▸ Task instructions: Find the line with "At what coordinates" in the records below, then please transcribe it and every later line exactly, omitting the pictures and adding nothing.

Supplied information: Begin

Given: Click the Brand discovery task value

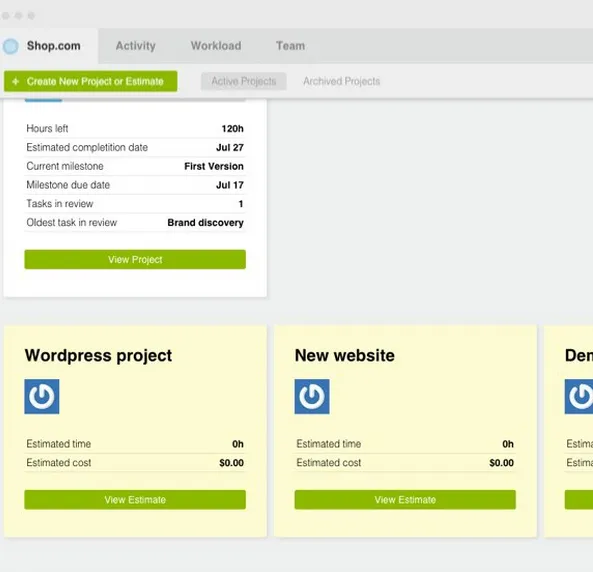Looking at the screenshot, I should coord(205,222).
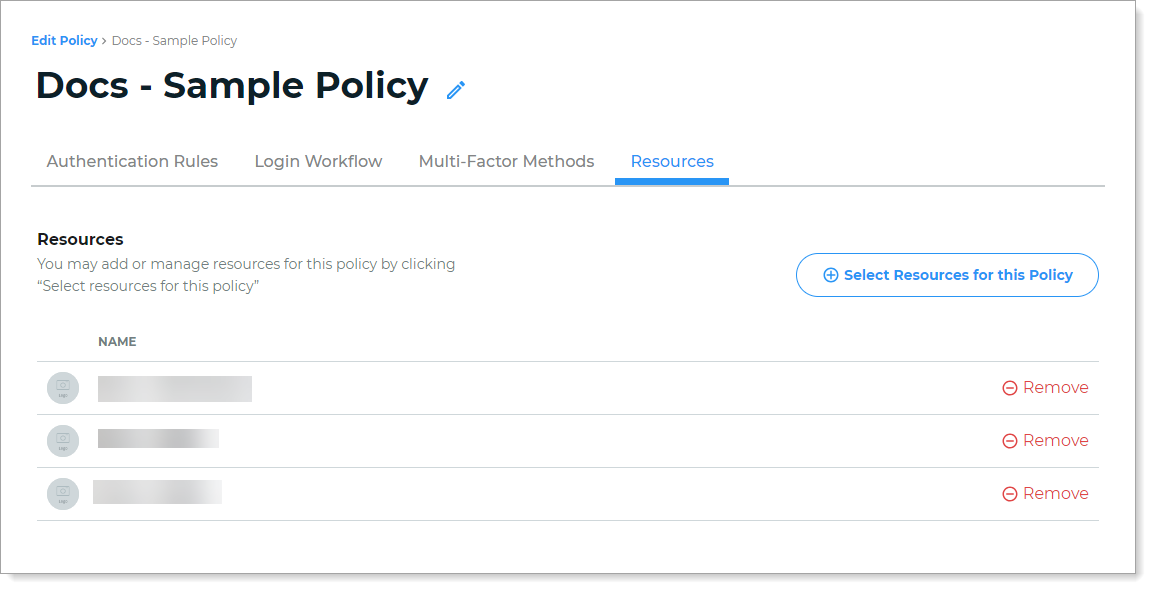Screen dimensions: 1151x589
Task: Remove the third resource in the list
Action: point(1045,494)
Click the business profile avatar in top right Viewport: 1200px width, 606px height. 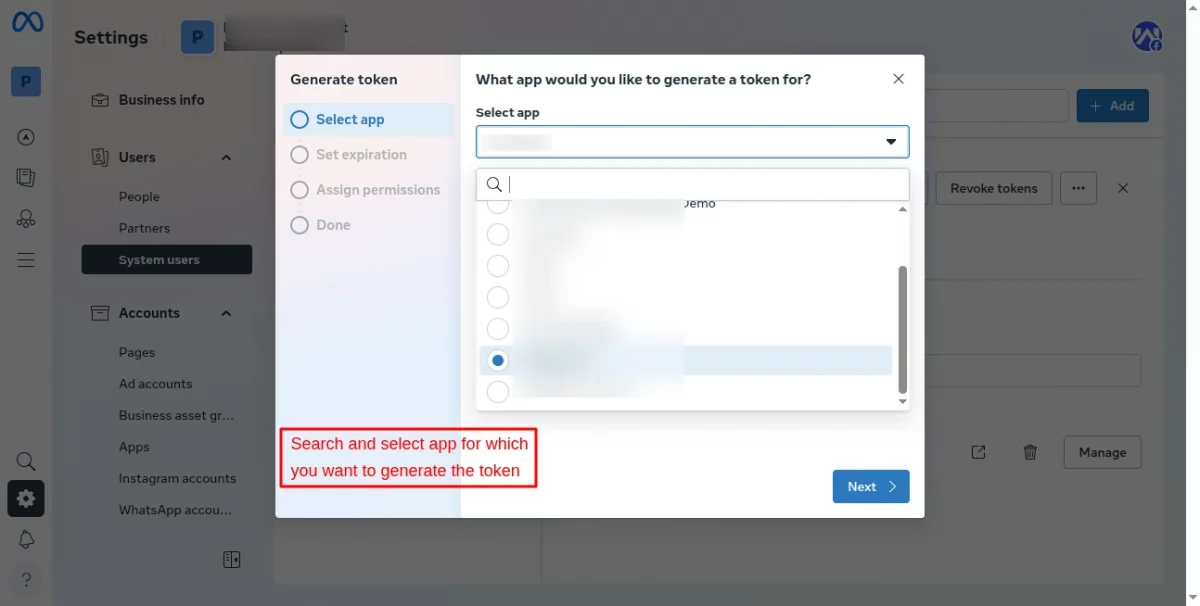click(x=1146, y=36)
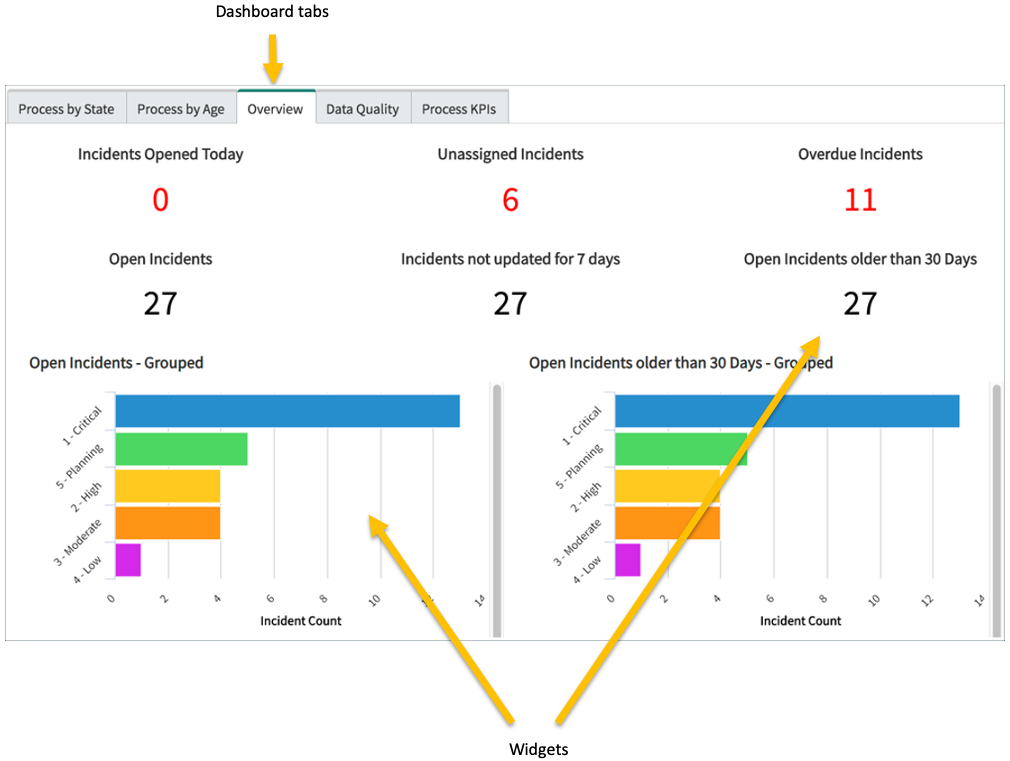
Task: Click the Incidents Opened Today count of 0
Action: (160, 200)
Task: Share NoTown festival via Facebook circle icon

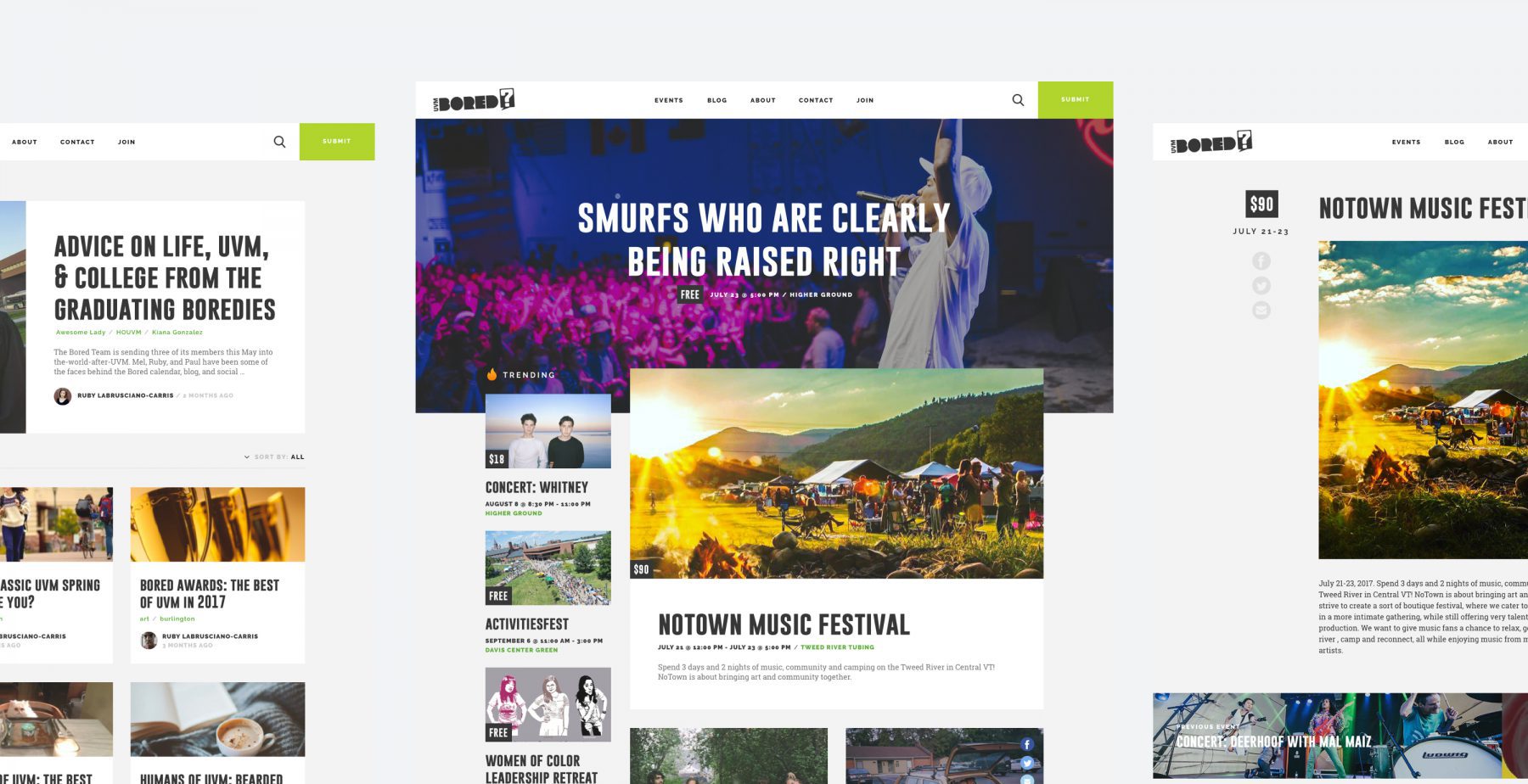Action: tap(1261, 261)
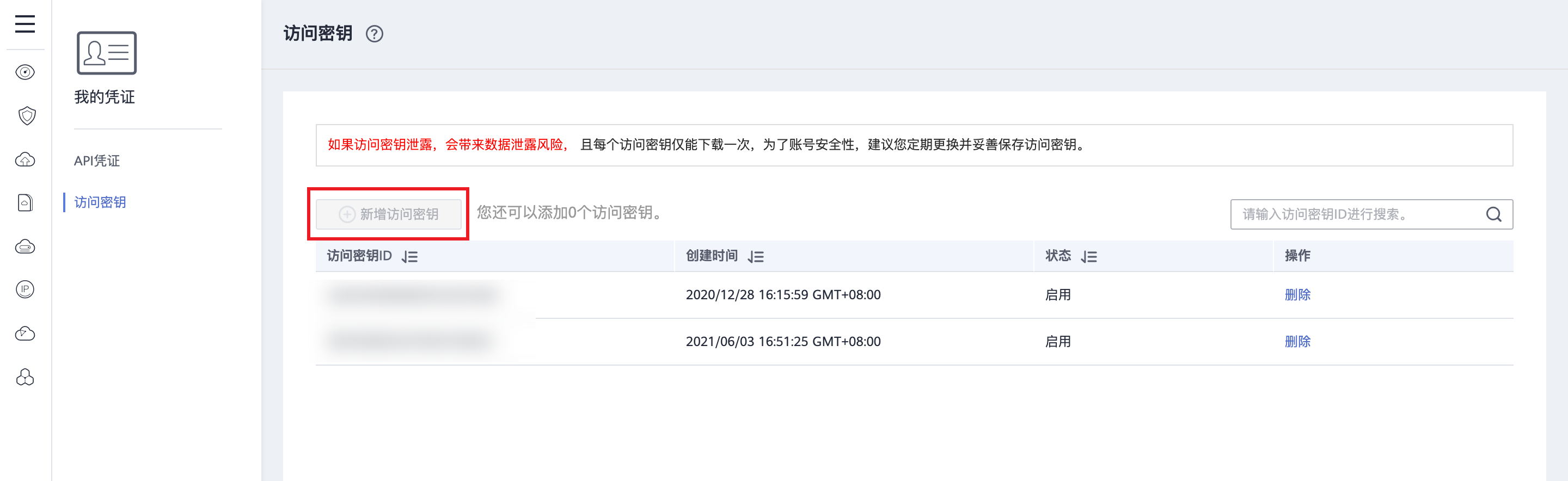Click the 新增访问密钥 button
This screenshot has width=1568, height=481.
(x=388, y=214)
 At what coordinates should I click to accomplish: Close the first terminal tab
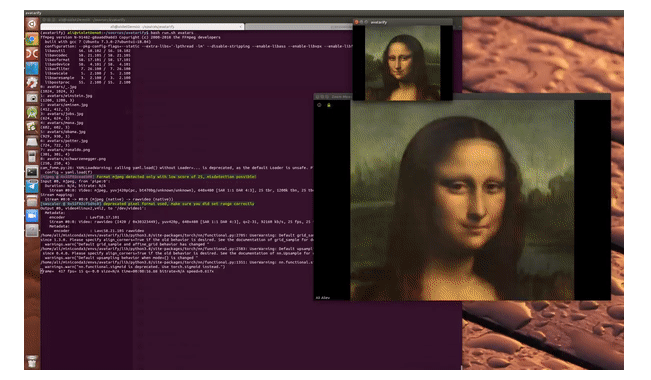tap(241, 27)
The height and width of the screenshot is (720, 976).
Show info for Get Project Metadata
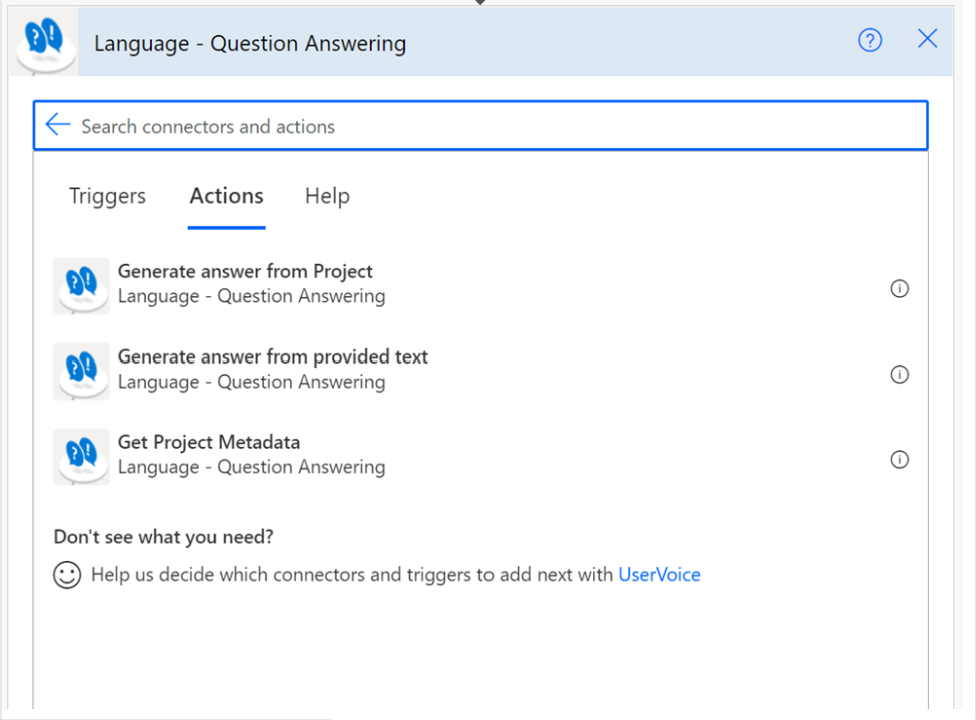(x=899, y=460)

Supplied information: End

▸ Your response:
 At what coordinates should I click to accomplish: Close the first terminal tab
tap(241, 27)
The height and width of the screenshot is (720, 976).
Show info for Get Project Metadata
(x=899, y=460)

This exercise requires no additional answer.